» Supplied material
--*--

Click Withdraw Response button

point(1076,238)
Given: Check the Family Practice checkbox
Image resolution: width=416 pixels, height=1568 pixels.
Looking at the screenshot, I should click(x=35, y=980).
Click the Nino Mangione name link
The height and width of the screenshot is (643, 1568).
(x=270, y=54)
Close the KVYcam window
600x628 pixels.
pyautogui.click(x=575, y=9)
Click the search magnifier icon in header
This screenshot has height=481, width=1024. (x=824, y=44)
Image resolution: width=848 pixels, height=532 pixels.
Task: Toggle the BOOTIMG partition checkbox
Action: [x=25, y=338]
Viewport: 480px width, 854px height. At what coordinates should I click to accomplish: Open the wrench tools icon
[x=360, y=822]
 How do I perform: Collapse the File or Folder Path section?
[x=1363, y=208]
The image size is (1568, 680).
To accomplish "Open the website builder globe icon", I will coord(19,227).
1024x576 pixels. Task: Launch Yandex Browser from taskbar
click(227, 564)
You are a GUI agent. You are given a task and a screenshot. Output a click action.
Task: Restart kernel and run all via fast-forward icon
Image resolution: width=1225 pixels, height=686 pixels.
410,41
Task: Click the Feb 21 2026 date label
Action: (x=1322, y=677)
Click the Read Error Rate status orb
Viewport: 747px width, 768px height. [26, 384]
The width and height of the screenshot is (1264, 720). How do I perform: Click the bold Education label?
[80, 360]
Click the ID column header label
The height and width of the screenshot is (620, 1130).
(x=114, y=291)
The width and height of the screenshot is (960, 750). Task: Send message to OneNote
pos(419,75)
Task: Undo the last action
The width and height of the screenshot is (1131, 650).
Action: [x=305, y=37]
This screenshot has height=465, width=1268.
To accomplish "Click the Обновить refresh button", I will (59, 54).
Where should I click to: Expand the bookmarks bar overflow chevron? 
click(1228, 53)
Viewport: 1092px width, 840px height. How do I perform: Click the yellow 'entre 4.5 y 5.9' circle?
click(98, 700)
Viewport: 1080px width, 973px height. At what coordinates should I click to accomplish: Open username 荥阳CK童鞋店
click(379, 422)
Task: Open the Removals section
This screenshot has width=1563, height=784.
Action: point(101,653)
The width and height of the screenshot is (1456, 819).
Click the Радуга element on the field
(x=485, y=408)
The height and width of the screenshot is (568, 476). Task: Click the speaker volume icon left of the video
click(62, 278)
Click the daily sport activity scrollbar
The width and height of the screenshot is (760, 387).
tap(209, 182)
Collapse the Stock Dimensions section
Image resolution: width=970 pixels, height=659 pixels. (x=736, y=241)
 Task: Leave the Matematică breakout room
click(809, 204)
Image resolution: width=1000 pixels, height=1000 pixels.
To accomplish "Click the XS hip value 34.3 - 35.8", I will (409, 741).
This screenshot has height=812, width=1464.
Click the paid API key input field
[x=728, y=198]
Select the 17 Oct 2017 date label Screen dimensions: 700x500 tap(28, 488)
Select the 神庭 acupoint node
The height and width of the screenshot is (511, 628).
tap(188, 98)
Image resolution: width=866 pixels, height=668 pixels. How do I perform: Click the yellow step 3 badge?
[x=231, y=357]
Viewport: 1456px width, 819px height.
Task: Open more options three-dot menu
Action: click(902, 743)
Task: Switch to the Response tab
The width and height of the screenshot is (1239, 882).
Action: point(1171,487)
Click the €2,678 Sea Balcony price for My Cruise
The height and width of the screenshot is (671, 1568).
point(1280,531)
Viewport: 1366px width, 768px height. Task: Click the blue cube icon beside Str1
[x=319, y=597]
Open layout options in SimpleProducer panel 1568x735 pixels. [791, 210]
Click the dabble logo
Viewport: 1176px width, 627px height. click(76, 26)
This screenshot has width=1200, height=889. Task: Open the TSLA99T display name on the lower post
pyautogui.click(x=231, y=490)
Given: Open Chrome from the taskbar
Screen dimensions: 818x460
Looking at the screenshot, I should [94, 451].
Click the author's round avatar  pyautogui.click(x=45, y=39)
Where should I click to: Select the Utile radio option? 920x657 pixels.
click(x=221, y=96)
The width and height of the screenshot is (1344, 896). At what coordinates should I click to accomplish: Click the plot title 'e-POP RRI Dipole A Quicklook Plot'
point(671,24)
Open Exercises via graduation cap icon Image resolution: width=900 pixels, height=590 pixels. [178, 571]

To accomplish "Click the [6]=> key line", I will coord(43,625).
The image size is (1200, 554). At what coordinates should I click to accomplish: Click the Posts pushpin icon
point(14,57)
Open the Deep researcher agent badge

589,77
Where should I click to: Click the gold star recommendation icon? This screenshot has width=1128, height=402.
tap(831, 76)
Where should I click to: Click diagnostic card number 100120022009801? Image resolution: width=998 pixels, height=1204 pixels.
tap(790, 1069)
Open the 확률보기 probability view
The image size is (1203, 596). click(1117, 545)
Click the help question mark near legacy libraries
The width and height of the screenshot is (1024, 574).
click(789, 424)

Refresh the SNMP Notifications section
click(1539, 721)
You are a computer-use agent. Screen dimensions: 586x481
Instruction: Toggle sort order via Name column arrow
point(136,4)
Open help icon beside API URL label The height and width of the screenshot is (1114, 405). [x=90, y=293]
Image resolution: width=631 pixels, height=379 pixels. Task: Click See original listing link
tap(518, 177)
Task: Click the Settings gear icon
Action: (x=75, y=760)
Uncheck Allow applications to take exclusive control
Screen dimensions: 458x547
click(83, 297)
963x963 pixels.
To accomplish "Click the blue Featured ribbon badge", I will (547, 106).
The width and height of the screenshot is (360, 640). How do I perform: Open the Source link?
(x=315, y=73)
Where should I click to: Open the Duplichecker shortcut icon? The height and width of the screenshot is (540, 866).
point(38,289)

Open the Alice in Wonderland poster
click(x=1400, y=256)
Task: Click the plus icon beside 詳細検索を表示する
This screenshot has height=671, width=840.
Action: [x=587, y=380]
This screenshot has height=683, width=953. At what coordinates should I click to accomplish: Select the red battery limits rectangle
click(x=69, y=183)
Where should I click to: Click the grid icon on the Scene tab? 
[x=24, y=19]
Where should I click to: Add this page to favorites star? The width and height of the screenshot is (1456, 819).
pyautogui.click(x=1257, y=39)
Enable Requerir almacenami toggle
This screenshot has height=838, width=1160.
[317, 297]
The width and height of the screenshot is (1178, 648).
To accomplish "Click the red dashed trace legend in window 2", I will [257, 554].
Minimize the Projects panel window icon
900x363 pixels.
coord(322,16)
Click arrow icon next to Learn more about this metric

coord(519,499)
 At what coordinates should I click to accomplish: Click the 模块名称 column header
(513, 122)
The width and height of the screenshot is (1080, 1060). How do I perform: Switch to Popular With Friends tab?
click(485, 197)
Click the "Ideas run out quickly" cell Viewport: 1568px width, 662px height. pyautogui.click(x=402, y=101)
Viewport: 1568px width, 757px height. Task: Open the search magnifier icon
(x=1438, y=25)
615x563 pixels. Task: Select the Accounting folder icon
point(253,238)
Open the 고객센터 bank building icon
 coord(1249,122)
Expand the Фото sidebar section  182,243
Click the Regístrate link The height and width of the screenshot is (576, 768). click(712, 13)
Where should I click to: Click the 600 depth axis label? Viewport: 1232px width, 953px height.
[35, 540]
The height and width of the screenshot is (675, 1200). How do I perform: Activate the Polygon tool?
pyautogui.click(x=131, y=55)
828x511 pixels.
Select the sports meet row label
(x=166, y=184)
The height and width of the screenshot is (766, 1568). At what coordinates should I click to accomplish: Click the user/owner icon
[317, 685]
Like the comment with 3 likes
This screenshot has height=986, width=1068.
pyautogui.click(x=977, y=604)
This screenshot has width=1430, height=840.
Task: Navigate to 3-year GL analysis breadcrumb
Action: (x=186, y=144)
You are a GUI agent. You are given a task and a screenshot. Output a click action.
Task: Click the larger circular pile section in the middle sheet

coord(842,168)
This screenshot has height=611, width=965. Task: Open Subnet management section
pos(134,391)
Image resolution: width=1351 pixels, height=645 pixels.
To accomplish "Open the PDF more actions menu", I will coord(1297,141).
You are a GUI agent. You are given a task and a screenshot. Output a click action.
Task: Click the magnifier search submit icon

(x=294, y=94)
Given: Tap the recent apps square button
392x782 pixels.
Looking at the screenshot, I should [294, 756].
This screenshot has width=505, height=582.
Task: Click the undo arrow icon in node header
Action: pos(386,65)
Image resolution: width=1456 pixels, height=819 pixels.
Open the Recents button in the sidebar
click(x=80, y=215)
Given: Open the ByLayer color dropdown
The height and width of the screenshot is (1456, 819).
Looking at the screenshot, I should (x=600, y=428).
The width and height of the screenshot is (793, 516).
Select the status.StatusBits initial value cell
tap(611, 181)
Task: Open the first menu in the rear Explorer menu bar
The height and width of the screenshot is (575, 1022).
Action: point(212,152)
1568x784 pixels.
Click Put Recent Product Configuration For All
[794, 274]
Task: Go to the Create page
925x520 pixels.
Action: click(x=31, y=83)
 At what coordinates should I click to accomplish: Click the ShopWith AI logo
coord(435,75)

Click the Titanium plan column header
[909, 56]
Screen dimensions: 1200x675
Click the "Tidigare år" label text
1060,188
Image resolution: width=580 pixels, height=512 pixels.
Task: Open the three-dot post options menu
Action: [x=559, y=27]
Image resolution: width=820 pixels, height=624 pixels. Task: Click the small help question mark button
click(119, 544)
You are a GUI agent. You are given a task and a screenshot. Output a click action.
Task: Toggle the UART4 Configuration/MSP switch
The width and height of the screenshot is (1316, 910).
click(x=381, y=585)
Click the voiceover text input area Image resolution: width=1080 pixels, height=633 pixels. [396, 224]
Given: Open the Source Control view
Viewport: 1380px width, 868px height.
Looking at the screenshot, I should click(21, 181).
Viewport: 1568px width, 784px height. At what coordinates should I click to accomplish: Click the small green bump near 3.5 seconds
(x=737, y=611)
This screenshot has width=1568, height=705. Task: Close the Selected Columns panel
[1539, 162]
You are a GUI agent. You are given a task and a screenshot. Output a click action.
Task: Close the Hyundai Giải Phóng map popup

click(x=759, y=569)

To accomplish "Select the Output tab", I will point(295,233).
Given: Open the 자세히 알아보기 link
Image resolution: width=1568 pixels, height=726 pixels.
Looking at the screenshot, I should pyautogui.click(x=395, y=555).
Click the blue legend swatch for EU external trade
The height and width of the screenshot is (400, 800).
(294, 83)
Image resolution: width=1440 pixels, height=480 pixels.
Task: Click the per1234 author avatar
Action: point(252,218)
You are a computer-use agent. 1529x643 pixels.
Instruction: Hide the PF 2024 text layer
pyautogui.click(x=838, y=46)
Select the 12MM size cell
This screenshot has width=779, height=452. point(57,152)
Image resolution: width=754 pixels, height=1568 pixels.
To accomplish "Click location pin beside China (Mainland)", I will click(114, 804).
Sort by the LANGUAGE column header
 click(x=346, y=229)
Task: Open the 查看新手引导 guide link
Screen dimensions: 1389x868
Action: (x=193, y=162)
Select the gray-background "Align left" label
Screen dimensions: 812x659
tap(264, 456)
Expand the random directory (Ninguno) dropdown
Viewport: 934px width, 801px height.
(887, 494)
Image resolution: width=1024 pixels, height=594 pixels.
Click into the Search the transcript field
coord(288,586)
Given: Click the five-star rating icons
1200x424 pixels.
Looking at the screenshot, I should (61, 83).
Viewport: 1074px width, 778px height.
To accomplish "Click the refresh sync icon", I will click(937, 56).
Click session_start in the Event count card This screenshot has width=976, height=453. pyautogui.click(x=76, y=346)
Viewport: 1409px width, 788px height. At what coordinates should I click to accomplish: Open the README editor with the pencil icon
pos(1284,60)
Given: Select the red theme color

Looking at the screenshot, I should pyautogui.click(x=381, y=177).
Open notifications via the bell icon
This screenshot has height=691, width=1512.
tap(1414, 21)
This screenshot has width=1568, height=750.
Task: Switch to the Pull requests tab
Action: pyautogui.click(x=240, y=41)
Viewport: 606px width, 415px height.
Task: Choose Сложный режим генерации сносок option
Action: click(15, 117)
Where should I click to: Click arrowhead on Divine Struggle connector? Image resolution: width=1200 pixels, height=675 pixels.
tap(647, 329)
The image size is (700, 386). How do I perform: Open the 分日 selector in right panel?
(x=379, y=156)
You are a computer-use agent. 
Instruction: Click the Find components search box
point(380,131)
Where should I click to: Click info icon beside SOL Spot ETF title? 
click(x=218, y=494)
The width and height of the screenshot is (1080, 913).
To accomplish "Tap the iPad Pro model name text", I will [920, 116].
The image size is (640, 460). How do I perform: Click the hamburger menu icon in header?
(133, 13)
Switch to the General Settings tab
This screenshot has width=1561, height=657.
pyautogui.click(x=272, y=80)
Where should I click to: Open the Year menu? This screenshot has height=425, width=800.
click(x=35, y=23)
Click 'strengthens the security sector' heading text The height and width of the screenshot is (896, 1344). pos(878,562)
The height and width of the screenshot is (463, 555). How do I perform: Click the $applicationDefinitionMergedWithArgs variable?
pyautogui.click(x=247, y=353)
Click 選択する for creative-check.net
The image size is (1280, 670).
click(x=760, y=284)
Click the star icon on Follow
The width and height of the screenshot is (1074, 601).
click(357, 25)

--*--

Between the lines containing "Click the voiceover" and "I will point(295,233).", inclusive, swap "Selected Columns" for "Visible Columns" and reproduce those lines with no other changes.

Click the voiceover text input area Image resolution: width=1080 pixels, height=633 pixels. [396, 224]
Given: Open the Source Control view
Viewport: 1380px width, 868px height.
Looking at the screenshot, I should click(21, 181).
Viewport: 1568px width, 784px height. At what coordinates should I click to accomplish: Click the small green bump near 3.5 seconds
(x=737, y=611)
This screenshot has width=1568, height=705. Task: Close the Visible Columns panel
[1539, 162]
You are a GUI agent. You are given a task and a screenshot. Output a click action.
Task: Close the Hyundai Giải Phóng map popup

click(x=759, y=569)

To accomplish "Select the Output tab", I will point(295,233).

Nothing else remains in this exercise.